Friday 21 September 2018

Book 2, Letter 4
Part 2 of 5

Dear Cicero,



The ancient writers talk a lot about enemies, and the best ways to deal with them and I feel that, removed from the exact conditions of these wartime narratives, the intellectual or philosophical lessons they offer can be applied to civilian life in many ways.

Philosophically speaking, the destruction of one's enemies need not always be about the ruin of other men or nations. I can think tactically about my own psyche and use ancient wisdom to develop better methods for dealing with my own inner conflicts. I can also find methods to better discredit and destroy the ideas of my enemies. Even a battlefield fundamental tactic like the bull-horns can be used to better structure an argument for or against an issue or person. I have found myself composing these letters with consideration to the tactical delivery of ideas; offering a feint to draw one's attention in a certain direction, then encircling the reader with a counter idea that by well timed collusion, leads them down the river I wish to show them.

So Cicero, this opening feint is all in aid of drawing your attention towards a certain idea, so that I may draw up my cavalry and launch them at your flank. You might have already guessed that this attack would come wrapped in flattery, and so I will quote from your treatise “On Friendship”, (from the Evelyn S Shuckburg translation from the late 1800's).

Compliance gets us friends, plain speaking hate.
Plain speaking is a cause of trouble, if the result of it is resentment, which is poison of friendship; but compliance is really the cause of much more trouble, because by indulging his faults it lets a friend plunge into headlong ruin. But the man who is most to blame is he who resents plain speaking and allows flattery to egg him on to his ruin. On this point, then, from first to last there is need of deliberation and care. If we remonstrate, it should be without bitterness; if we reprove, there should be no word of insult. In the matter of compliance (for I am glad to adopt Terence's word), though there should be every courtesy, yet that base kind which assists a man in vice should be far from us, for it is unworthy of a free-born man, to say nothing of a friend. It is one thing to live with a tyrant, another with a friend. But if a man's ears are so closed to plain speaking that he cannot bear to hear the truth from a friend, we may give him up in despair. This remark of Cato's, as so many of his did, shews great acuteness: "There are people who owe more to bitter enemies than to apparently pleasant friends: the former often speak the truth, the latter never." Besides, it is a strange paradox that the recipients of advice should feel no annoyance where they ought to feel it, and yet feel so much where they ought not. They are not at all vexed at having committed a fault, but very angry at being reproved for it. On the contrary, they ought to be grieved at the crime and glad of the correction
Well, then, if it is true that to give and receive advice—the former with freedom and yet without bitterness, the latter with patience and without irritation—is peculiarly appropriate to genuine friendship, it is no less true that there can be nothing more utterly subversive of friendship than flattery, adulation, and base compliance. I use as many terms as possible to brand this vice of light-minded, untrustworthy men, whose sole object in speaking is to please without any regard to truth. In everything false pretence is bad, for it suspends and vitiates our power of discerning the truth. But to nothing it is so hostile as to friendship; for it destroys that frankness without which friendship is an empty name.”
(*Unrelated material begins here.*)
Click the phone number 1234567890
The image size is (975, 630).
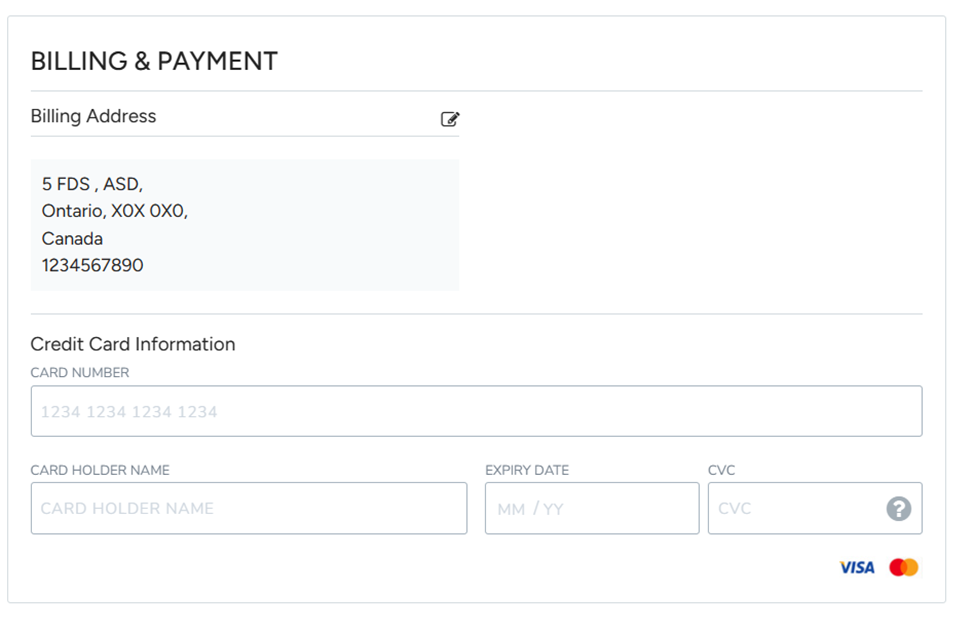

So, Cicero, please do not begrudge me this criticism of you. If you had so desired, you might have lived out your life in peace and security, you might have left Rome and met your son in Athens, you might have written a thousand more treatise on topics concerning all mankind and given more to the world than your half cut short maturity allowed. Your love of the republic, and your hatred of Antony seem equal in strength. You might have chosen life, Cicero. Could you have chosen to let it be? To let it go? Antony was your enemy and you held on to the end, to the bloody, disfigured end. I wonder what advice might have convinced you to change course, to see the folly in your continued struggle and sway you to abandon the republic, to abandon Rome?